"The question is: can Hercule Poirot possibly be wrong?"
Well, it's hardly the "definitive" collection. A&E has yet again gone back to the Poirot well and repackaged three of their previous Hercule Poirot disc sets to come up with Agatha Christie's Poirot - The Definitive Collection, which groups together twelve of David Suchet's feature-length Poirot TV mysteries that originally aired in 2000 and onward. Titles include The Murder of Roger Ackroyd, Lord Edgware Dies, Murder in Mesopotamia, and Evil Under the Sun (all four of which were previously released on 2004's Agatha Christie Megaset Collection); Death on the Nile, Sad Cypress, The Hollow, and Five Little Pigs (all four of which were previously released on 2005's Agatha Christie: Poirot - The New Mysteries Collection); and The Mystery of the Blue Train, Taken at the Flood, After the Funeral, and Cards on the Table (all four of which were previously released on 2006's Agatha Christie: Poirot - Classic Crimes Collection). Obviously, if you already have these collections, there's no reason to double-dip on Agatha Christie's Poirot - The Definitive Collection - no additional bonuses have been added, nor have the correct widescreen transfers been utilized here. These are the same exact discs that can be found in the three previous collections. And while that title is truly misleading (not all of the feature-length Poirot films are included here, let alone the 36 hour-long episodes from the earlier seasons of the series), Agatha Christie's Poirot - The Definitive Collection is a much cheaper alternative to those first collections (isn't that annoying, previous buyers?), and an excellent place to start your TV Poirot collection.

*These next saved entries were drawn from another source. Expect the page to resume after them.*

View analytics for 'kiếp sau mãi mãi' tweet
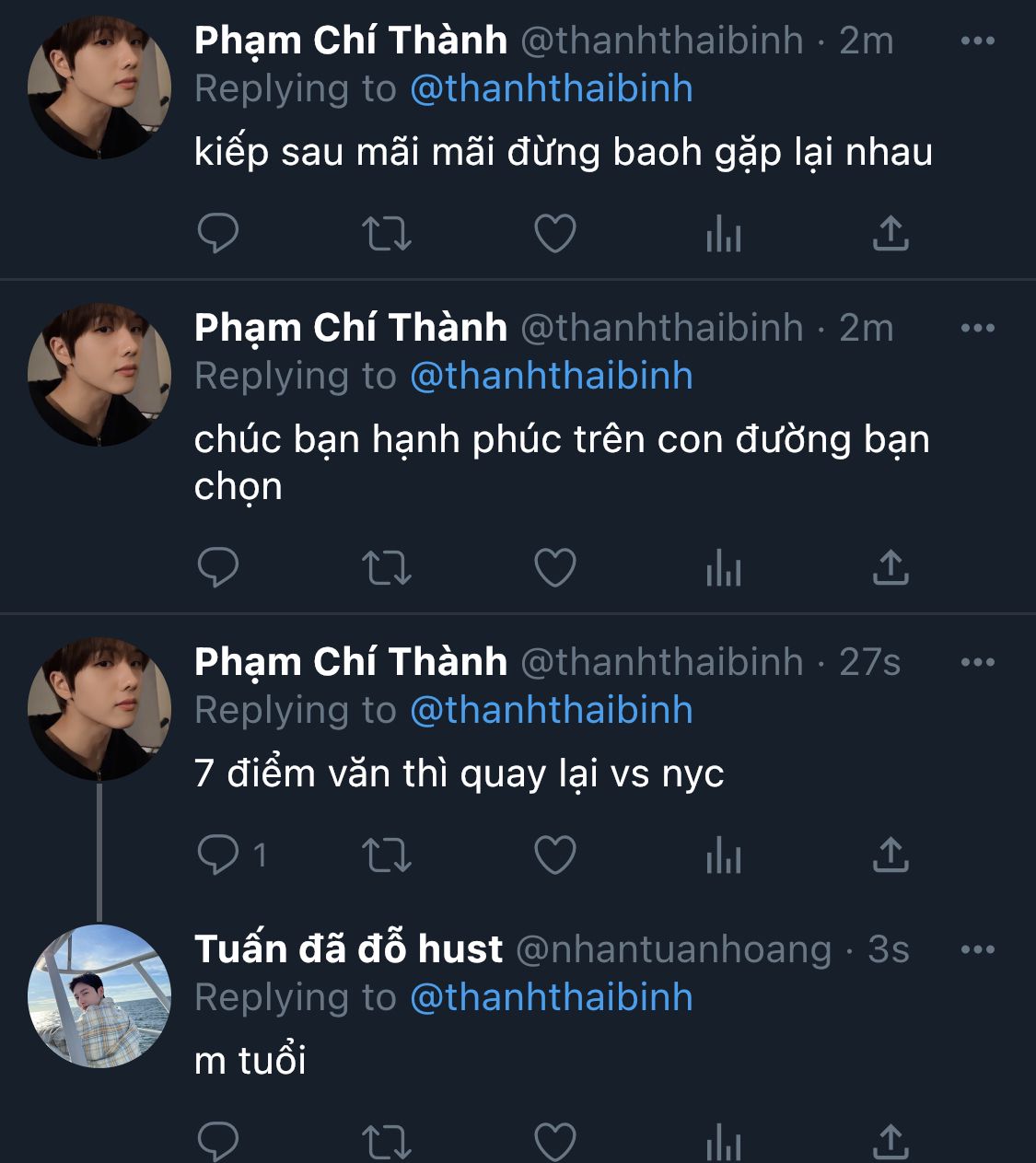Screen dimensions: 1036x1163 click(723, 233)
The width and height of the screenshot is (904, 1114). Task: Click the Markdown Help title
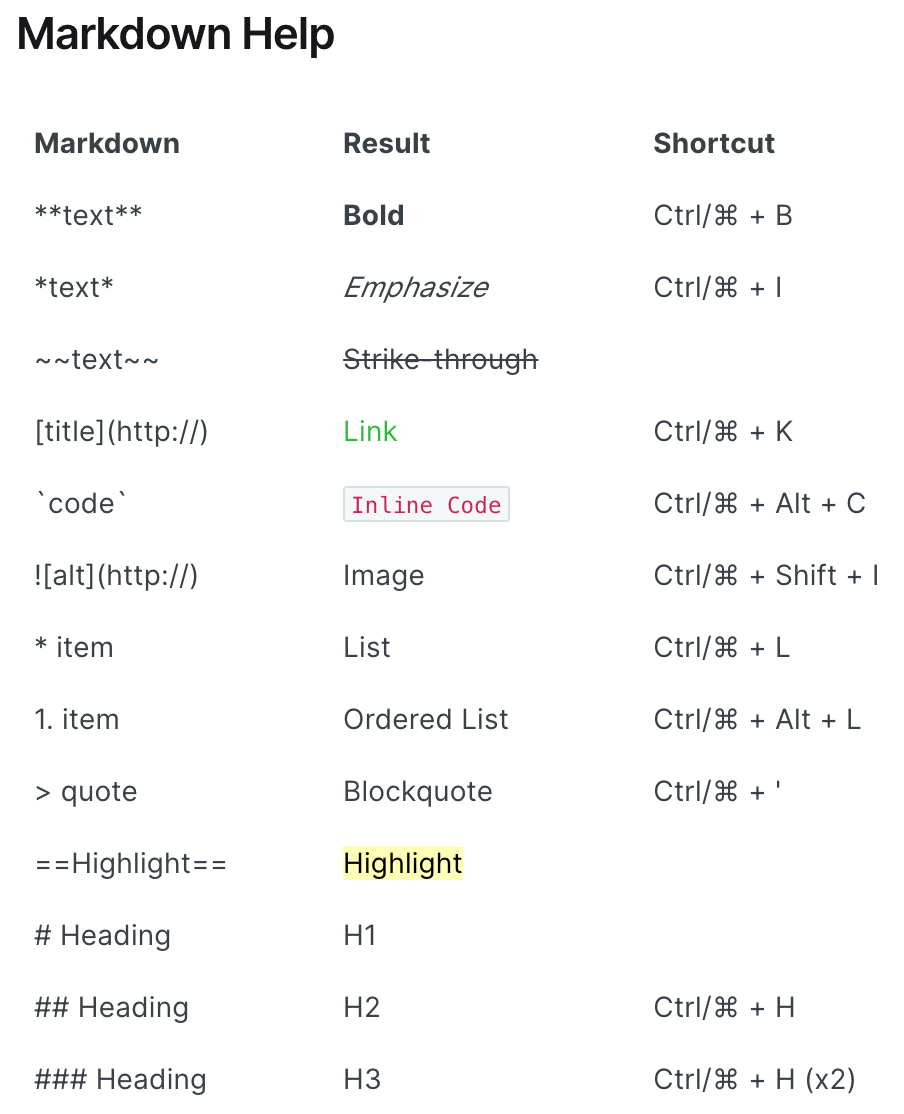click(x=176, y=34)
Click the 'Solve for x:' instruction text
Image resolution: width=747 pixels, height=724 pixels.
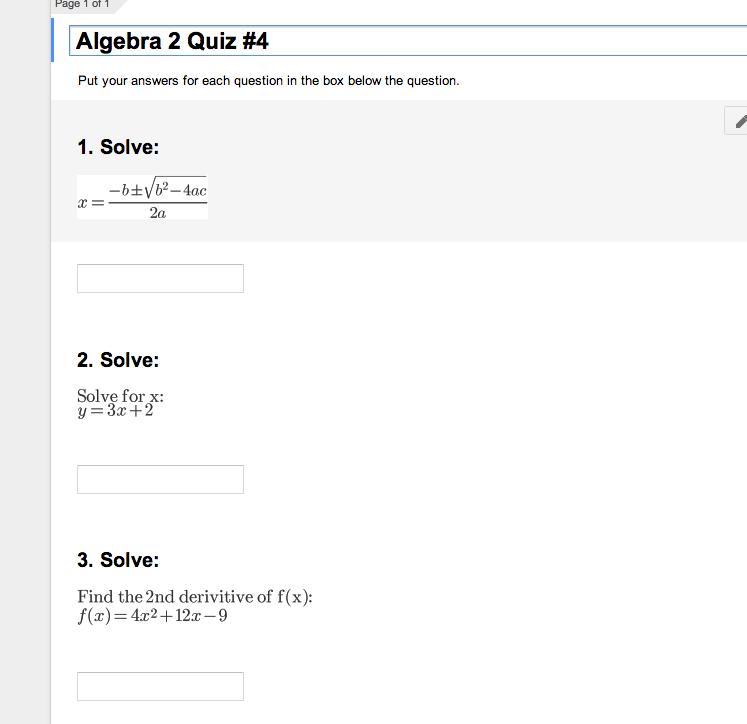coord(121,396)
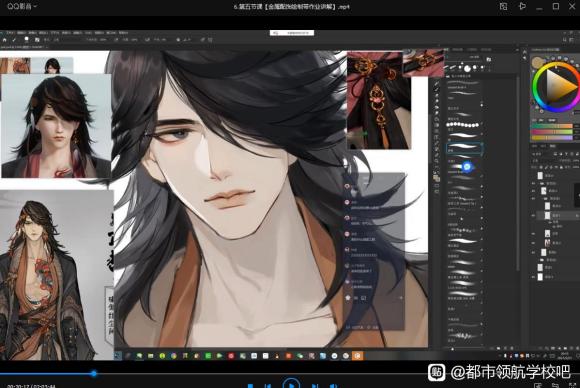The image size is (580, 388).
Task: Click the home icon in Photoshop options bar
Action: (x=5, y=40)
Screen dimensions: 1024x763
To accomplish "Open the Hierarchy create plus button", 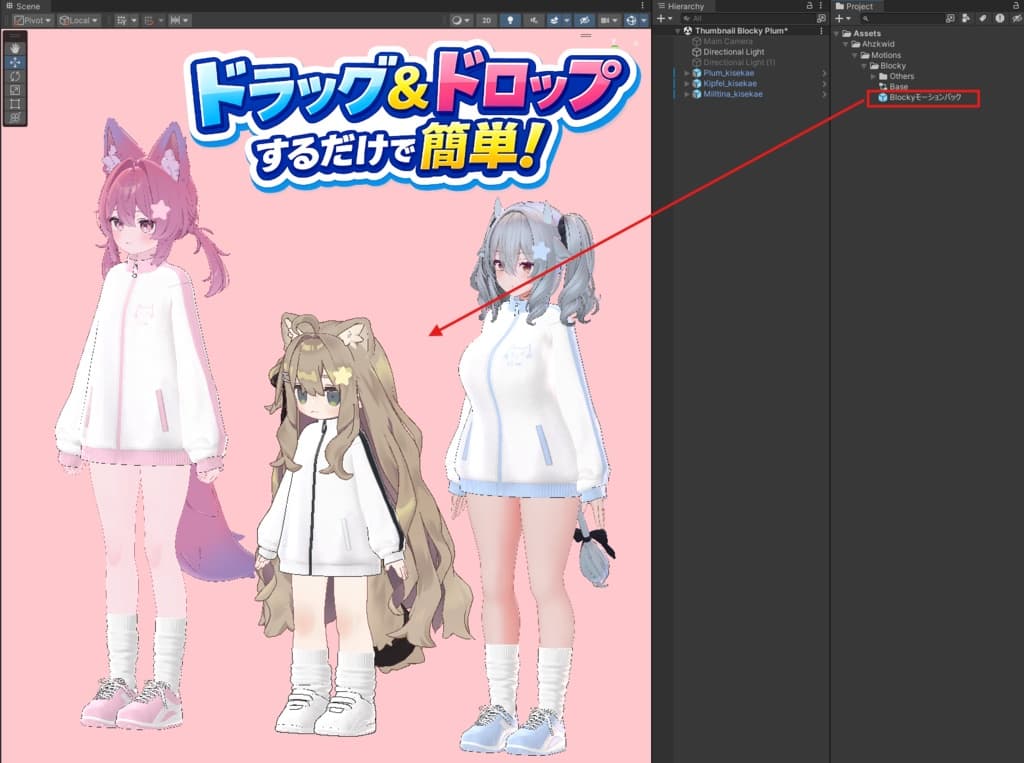I will click(663, 19).
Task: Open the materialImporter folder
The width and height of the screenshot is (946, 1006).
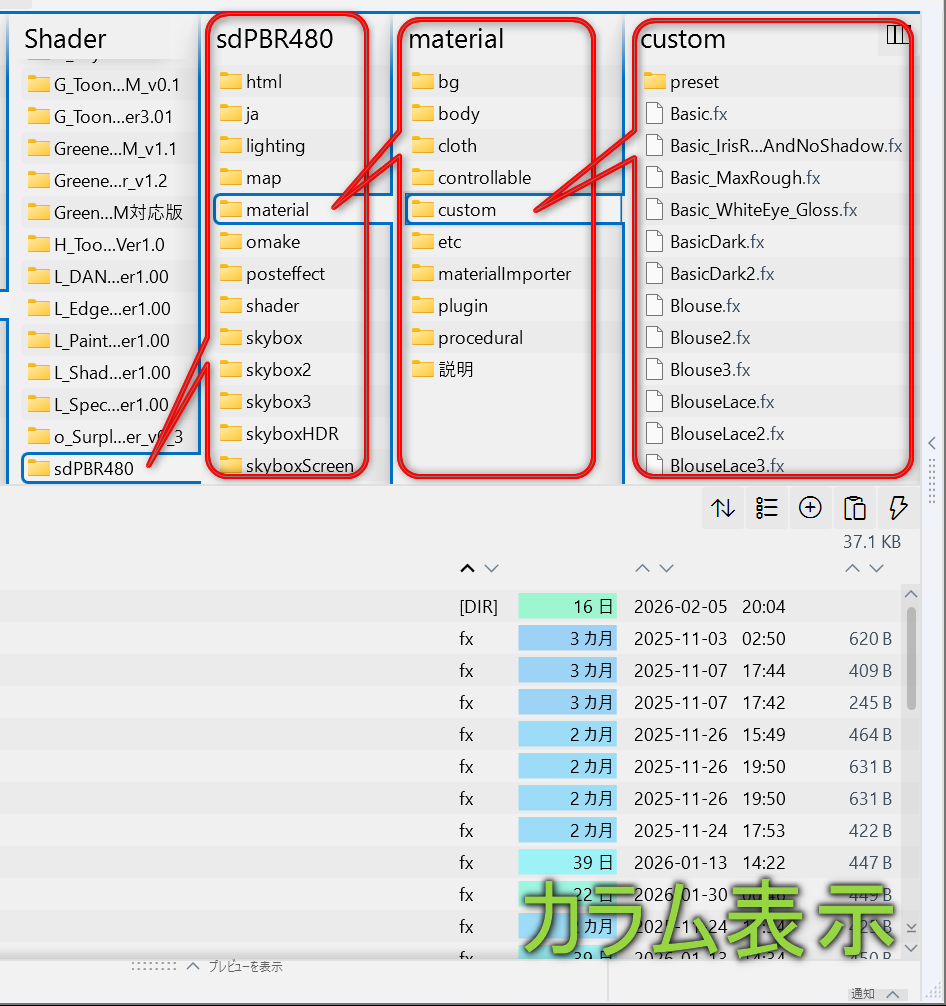Action: pos(504,274)
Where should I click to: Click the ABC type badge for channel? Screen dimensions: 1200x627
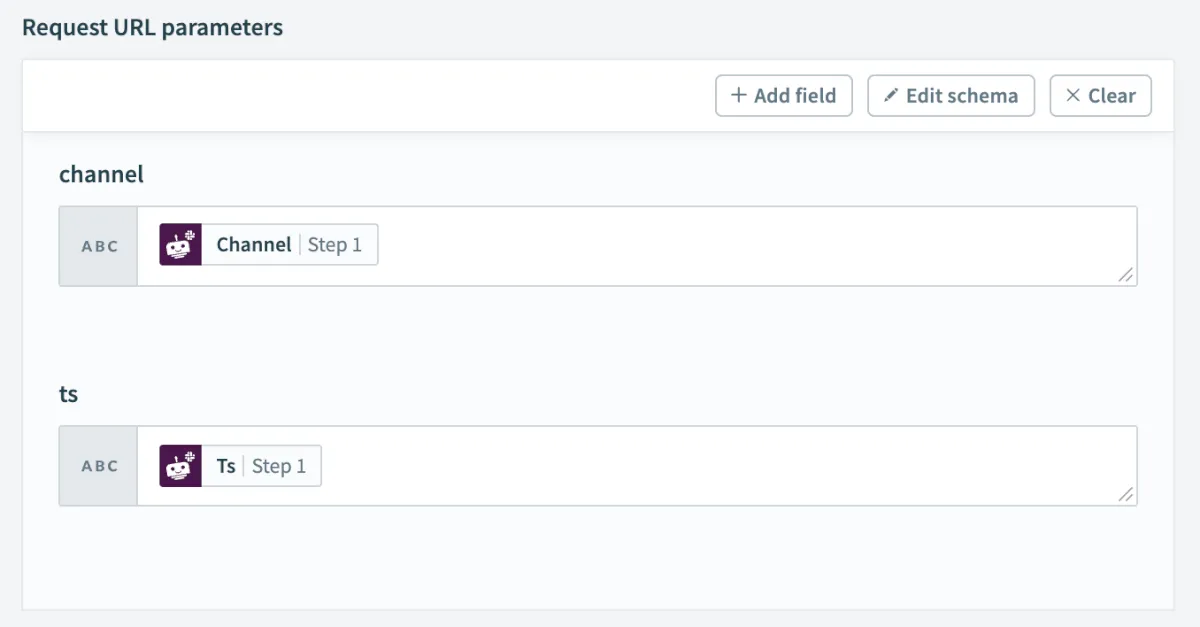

By now, it has been fairly well established by Christie fans (as well as by TV mystery enthusiasts) that English actor David Suchet owns the character of Hercule Poirot, the bizarre Belgian private detective that became Agatha Christie's most beloved and well-known literary sleuth - a belief I share, as well. As a boy, though, my strongest visual impressions of the character came from two wildly disparate sources: Albert Finney's startling transformation as Poirot in Sidney Lumet's superior, Murder on the Orient Express (I had to be told by my parents that it was the Tom Jones actor, so complete was his alteration); and the hilariously gross, feline take by James Coco as Poirot-spoof "Milo Perrier" in Neil Simon's wonderfully non-P.C. Murder by Death ("I'm not a Frenchie! I'm a Belgie!"). But as is often the case with TV adaptations of feature films, such as with M*A*S*H or The Odd Couple, the performers lucky enough to follow through with the same character for several years on TV often eclipse in the public's mind the equally accomplished, well-regarded big-screen originators of the roles (if you ask most people whom they picture as Hawkeye and Oscar and Felix, they'll most probably say Alan Alda, Jack Klugman, and Tony Randall - not Donald Sutherland, Walter Matthau, and Jack Lemmon). And so it is with David Suchet, who is currently coming up on almost twenty years playing the fastidious, inhumanly precise, egotistical private dick (a term that Poirot, no doubt, would blanch at).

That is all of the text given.